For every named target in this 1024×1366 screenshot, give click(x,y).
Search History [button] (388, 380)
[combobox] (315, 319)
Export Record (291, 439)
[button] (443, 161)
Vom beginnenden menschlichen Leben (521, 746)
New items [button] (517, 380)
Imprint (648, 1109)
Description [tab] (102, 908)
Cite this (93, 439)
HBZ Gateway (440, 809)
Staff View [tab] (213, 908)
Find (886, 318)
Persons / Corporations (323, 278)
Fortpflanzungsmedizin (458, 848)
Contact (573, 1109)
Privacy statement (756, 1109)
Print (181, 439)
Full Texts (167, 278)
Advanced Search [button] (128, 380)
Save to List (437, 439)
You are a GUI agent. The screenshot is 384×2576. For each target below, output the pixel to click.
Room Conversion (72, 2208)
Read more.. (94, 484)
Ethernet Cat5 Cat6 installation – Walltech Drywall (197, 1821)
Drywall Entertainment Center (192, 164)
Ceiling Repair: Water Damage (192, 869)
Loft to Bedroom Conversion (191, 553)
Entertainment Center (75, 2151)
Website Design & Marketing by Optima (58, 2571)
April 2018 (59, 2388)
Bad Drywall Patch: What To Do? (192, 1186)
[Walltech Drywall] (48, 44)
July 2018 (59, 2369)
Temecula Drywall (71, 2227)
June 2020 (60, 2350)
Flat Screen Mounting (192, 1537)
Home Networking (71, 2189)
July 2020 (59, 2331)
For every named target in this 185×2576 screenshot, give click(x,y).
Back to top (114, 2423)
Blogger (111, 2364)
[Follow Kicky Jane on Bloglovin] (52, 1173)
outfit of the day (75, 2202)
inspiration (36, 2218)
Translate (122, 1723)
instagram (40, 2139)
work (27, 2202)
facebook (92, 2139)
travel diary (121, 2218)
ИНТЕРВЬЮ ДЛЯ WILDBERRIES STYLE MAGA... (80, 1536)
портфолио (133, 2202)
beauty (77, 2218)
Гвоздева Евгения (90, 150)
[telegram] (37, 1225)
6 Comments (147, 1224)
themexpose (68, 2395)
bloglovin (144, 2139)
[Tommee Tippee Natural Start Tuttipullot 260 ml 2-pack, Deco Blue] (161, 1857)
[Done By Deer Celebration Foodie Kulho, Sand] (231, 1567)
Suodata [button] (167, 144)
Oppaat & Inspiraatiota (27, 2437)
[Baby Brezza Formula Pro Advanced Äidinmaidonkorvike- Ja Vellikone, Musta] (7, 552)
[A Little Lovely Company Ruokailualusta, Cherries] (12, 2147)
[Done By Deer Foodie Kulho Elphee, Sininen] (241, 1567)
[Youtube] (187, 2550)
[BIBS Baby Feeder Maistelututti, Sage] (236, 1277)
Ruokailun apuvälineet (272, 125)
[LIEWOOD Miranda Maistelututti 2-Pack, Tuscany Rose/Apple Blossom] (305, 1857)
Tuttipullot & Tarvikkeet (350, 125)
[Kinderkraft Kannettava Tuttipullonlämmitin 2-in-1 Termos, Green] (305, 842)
□ □ □ □ □ □ □
What this task involves.
Only the lines above from the line containing "themexpose (68, 2395)" through the line containing "[A Little Lovely" should be retyped, exactly and with both ends included.

Written solution.
themexpose (68, 2395)
bloglovin (144, 2139)
[Tommee Tippee Natural Start Tuttipullot 260 ml 2-pack, Deco Blue] (161, 1857)
[Done By Deer Celebration Foodie Kulho, Sand] (231, 1567)
Suodata [button] (167, 144)
Oppaat & Inspiraatiota (27, 2437)
[Baby Brezza Formula Pro Advanced Äidinmaidonkorvike- Ja Vellikone, Musta] (7, 552)
[A Little Lovely Company Ruokailualusta, Cherries] (12, 2147)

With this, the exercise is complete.